I’ve been down to the Occupy Wall Street protest a few times in the past couple of weeks. When people ask me about it I’m not always sure how to explain it. Unions, anarchists, environmentalists, disillusioned Tea Partiers, celebrities and everyone in between can be seen down there on any given day. There are so many disperate groups. They all want different outcomes and have different goals, but they all have one thing in common: they are all really mad about the current economic and political situation. In an op-ed, NY Times columnist Paul Krugman has summed it up better than I have been able to:

What’s going on here? The answer, surely, is that Wall Street’s Masters of the Universe realize, deep down, how morally indefensible their position is. They’re not John Galt; they’re not even Steve Jobs.
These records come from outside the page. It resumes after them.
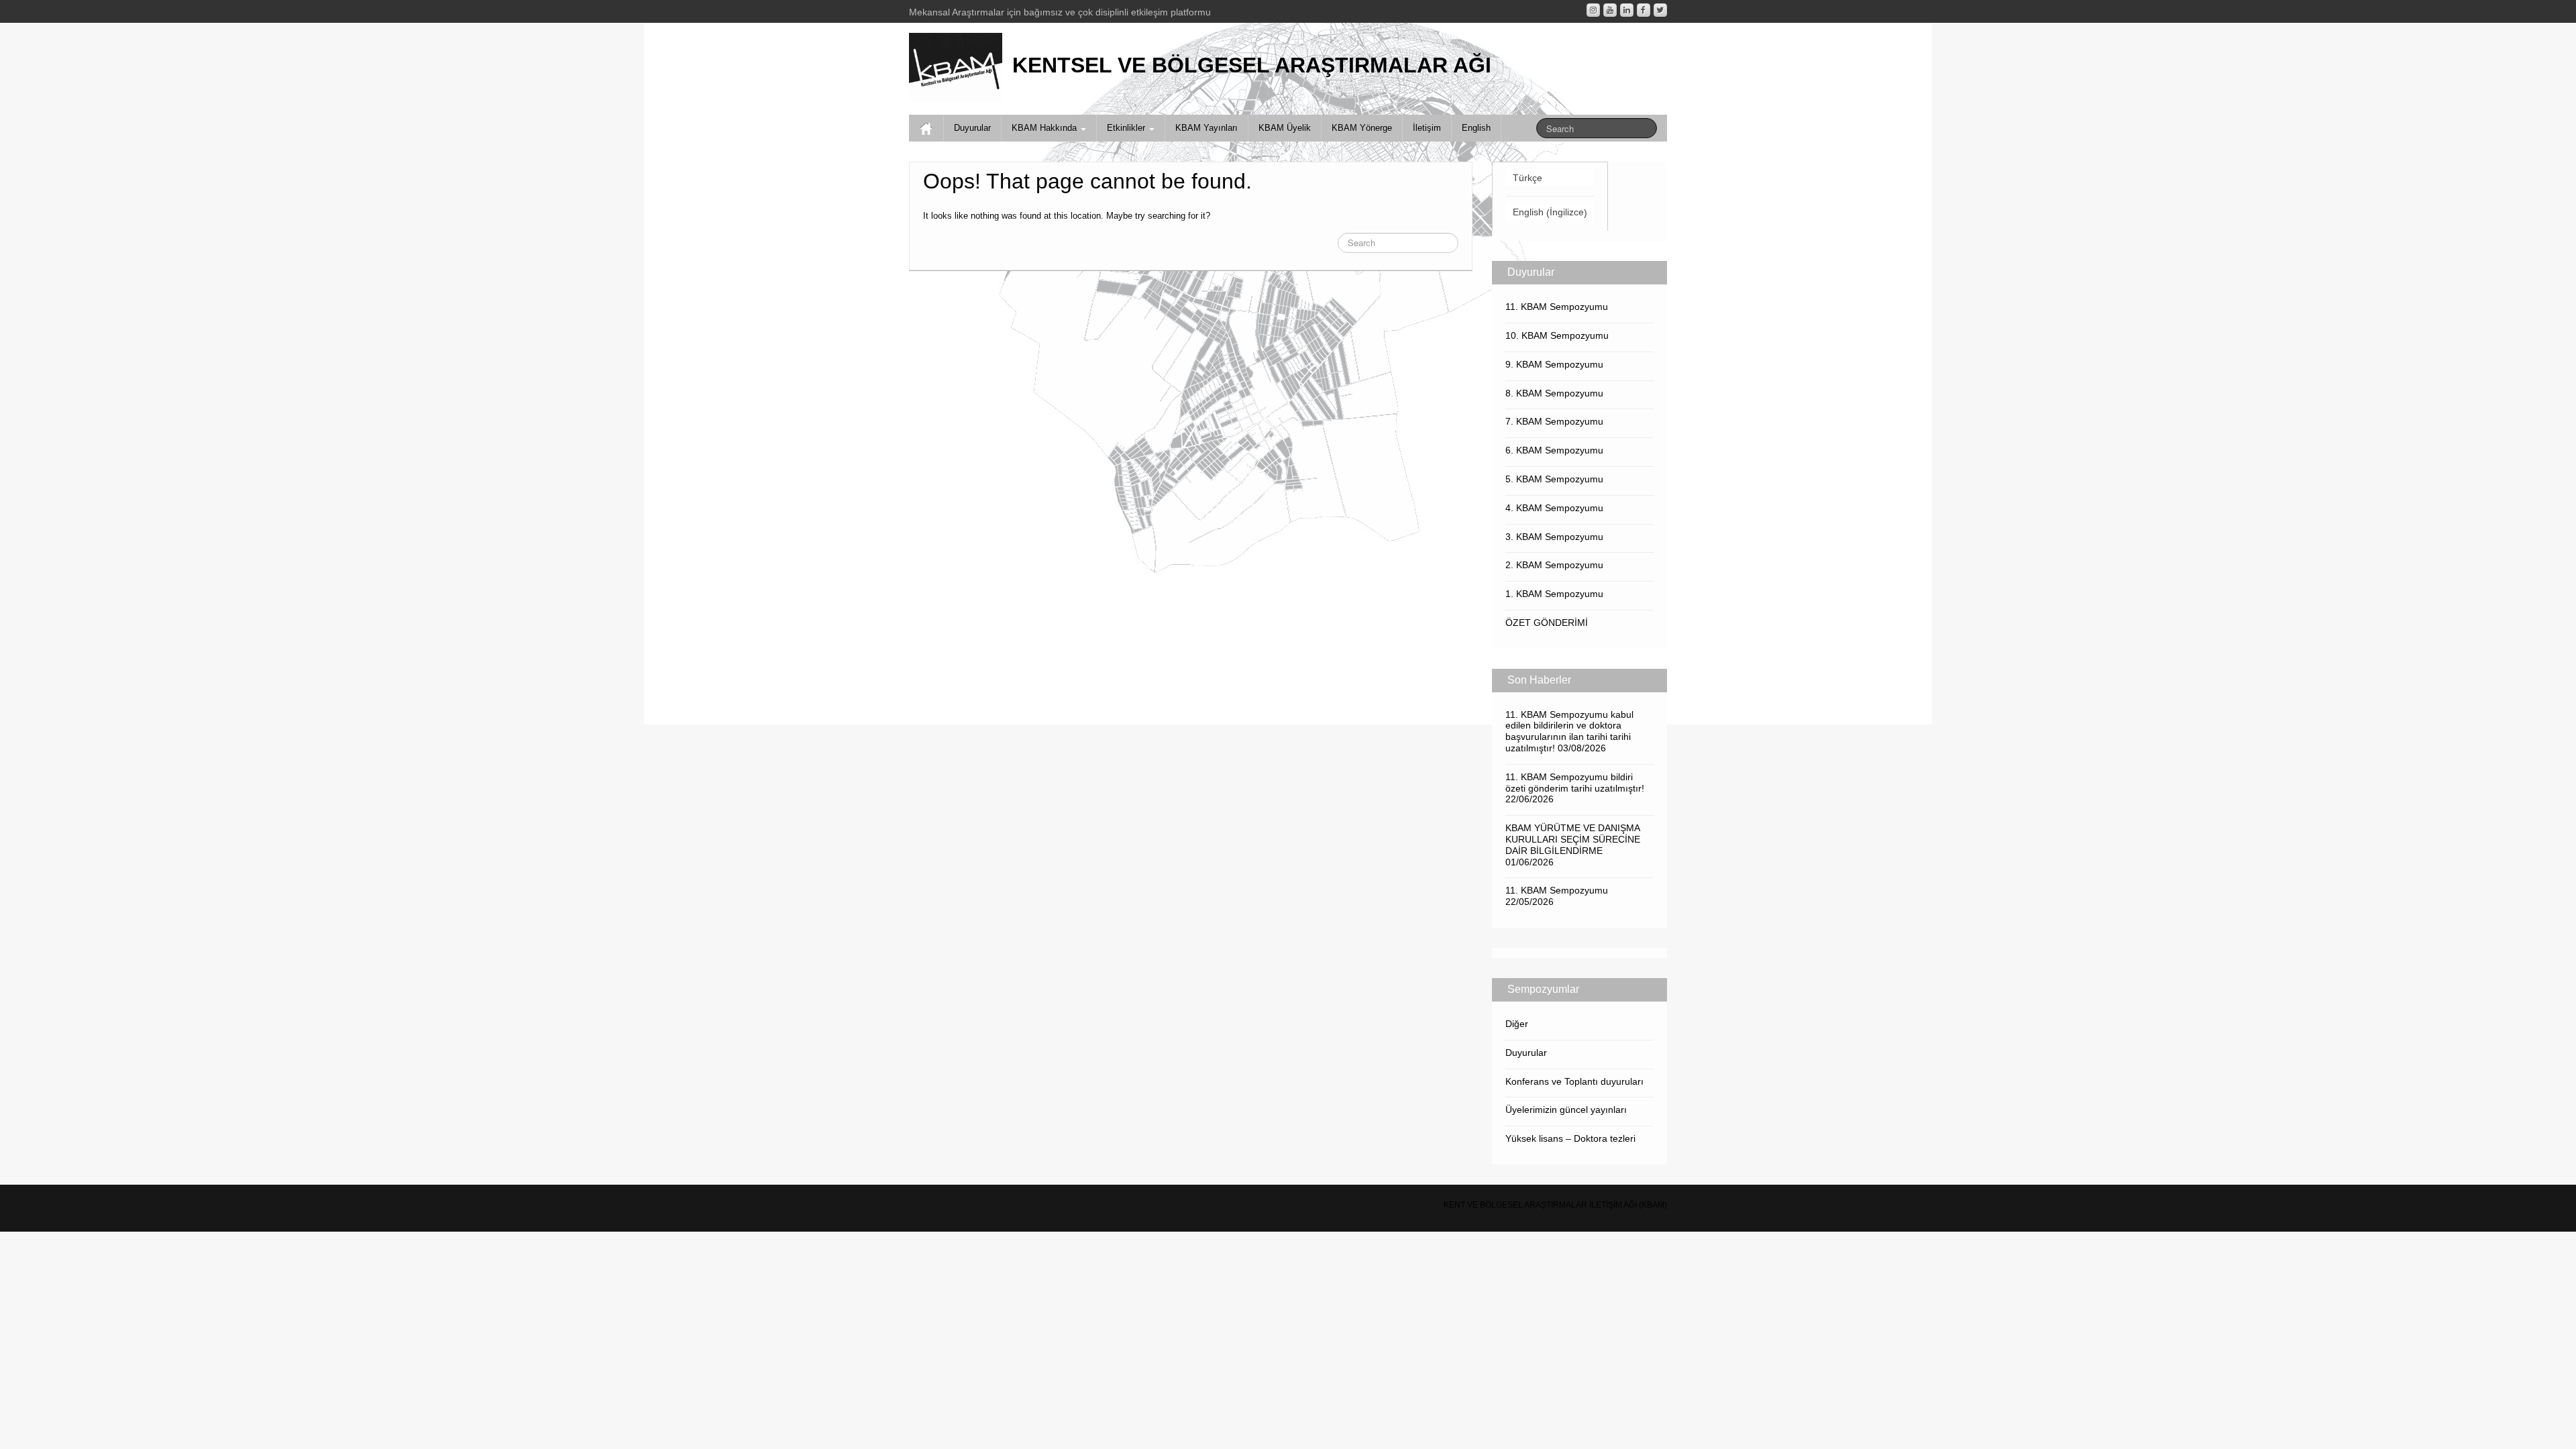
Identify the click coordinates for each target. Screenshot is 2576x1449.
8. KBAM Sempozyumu (1554, 393)
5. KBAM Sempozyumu (1554, 479)
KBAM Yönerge (1362, 128)
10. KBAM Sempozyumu (1557, 335)
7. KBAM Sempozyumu (1554, 421)
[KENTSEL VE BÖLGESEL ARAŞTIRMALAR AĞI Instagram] (1593, 10)
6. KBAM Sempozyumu (1554, 450)
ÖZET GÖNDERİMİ (1546, 622)
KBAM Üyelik (1284, 128)
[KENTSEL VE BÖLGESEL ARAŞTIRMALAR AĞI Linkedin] (1626, 10)
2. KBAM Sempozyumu (1554, 564)
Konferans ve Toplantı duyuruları (1574, 1081)
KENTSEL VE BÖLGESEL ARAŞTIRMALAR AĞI (1251, 65)
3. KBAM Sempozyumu (1554, 536)
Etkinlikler (1127, 128)
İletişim (1427, 128)
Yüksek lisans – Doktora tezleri (1570, 1138)
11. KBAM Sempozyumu (1556, 306)
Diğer (1516, 1023)
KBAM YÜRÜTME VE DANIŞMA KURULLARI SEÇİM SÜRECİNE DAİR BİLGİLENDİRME (1572, 839)
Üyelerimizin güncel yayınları (1566, 1109)
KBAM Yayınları (1206, 128)
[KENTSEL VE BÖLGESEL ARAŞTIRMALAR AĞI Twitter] (1660, 10)
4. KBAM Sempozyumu (1554, 507)
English (1476, 128)
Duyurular (972, 128)
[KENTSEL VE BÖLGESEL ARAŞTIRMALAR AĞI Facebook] (1643, 10)
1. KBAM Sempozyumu (1554, 593)
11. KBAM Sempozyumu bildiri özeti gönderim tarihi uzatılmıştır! (1574, 782)
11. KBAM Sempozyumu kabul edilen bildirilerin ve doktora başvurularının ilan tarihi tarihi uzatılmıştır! (1569, 731)
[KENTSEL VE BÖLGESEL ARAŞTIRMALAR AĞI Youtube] (1610, 10)
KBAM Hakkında (1045, 128)
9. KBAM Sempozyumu (1554, 364)
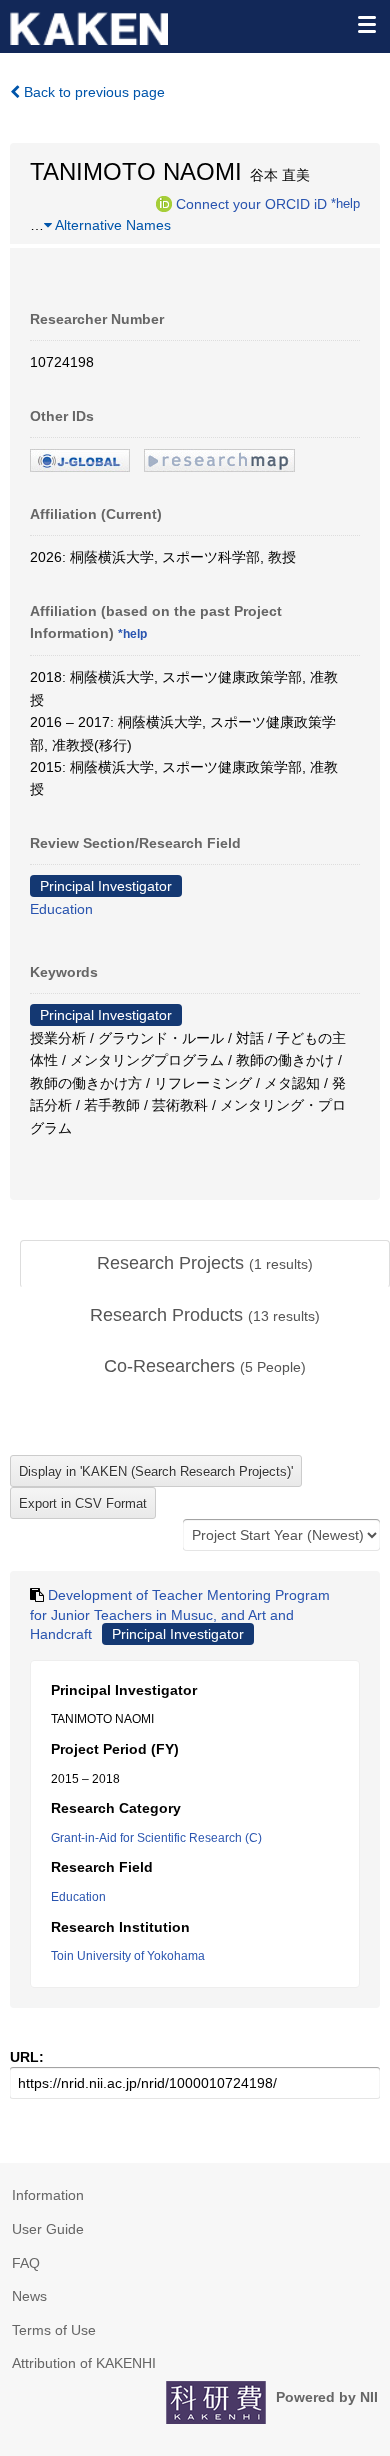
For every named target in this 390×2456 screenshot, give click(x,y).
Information (48, 2195)
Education (61, 909)
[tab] (205, 1264)
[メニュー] (366, 24)
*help (345, 203)
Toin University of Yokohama (128, 1956)
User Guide (48, 2229)
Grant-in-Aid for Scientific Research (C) (156, 1838)
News (29, 2296)
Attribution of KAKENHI (84, 2363)
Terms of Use (54, 2330)
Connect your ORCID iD (251, 203)
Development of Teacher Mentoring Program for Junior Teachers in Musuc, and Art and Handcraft (180, 1614)
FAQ (26, 2263)
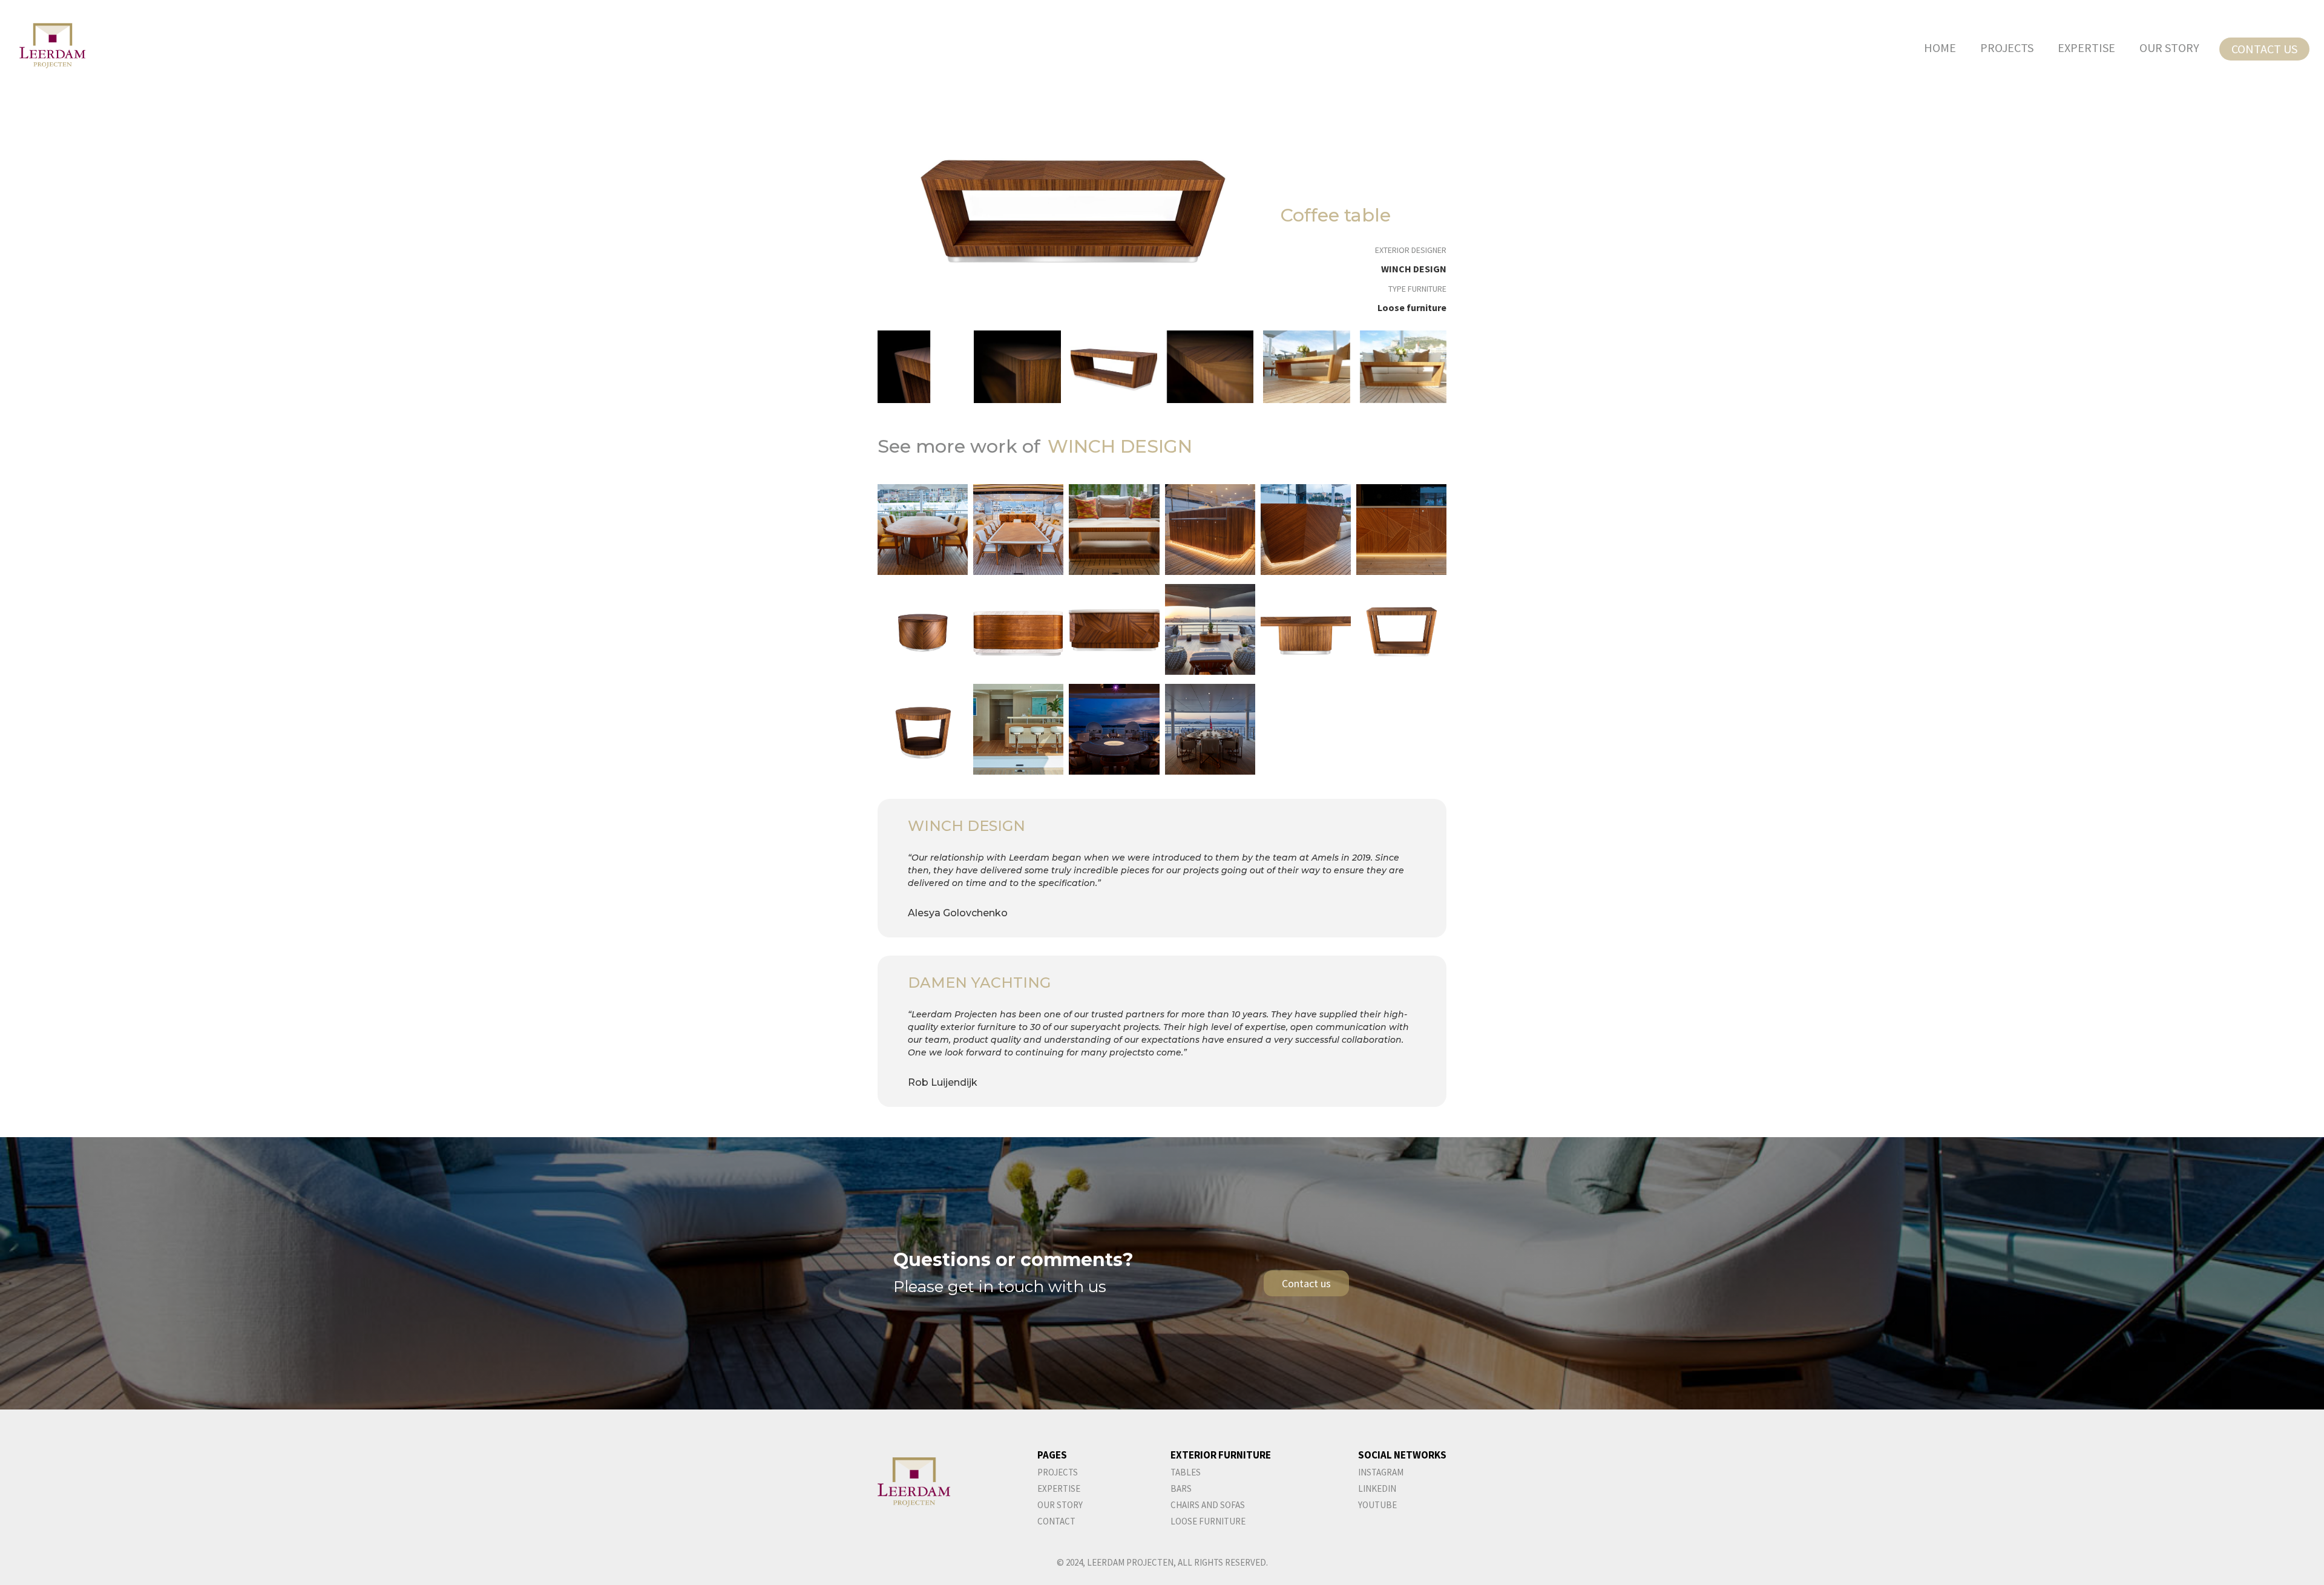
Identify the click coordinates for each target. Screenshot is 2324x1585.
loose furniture (1208, 1521)
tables (1185, 1472)
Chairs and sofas (1207, 1505)
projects (2007, 47)
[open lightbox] (1074, 208)
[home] (42, 45)
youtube (1377, 1505)
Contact (1056, 1521)
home (1940, 47)
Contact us (2264, 48)
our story (2169, 47)
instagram (1380, 1472)
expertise (1058, 1488)
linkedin (1377, 1488)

They’re people who got rich by peddling complex financial schemes that, far from delivering clear benefits to the American people, helped push us into a crisis whose aftereffects continue to blight the lives of tens of millions of their fellow citizens.

Yet they have paid no price. Their institutions were bailed out by taxpayers, with few strings attached. They continue to benefit from explicit and implicit federal guarantees — basically, they’re still in a game of heads they win, tails taxpayers lose. And they benefit from tax loopholes that in many cases have people with multimillion-dollar incomes paying lower rates than middle-class families.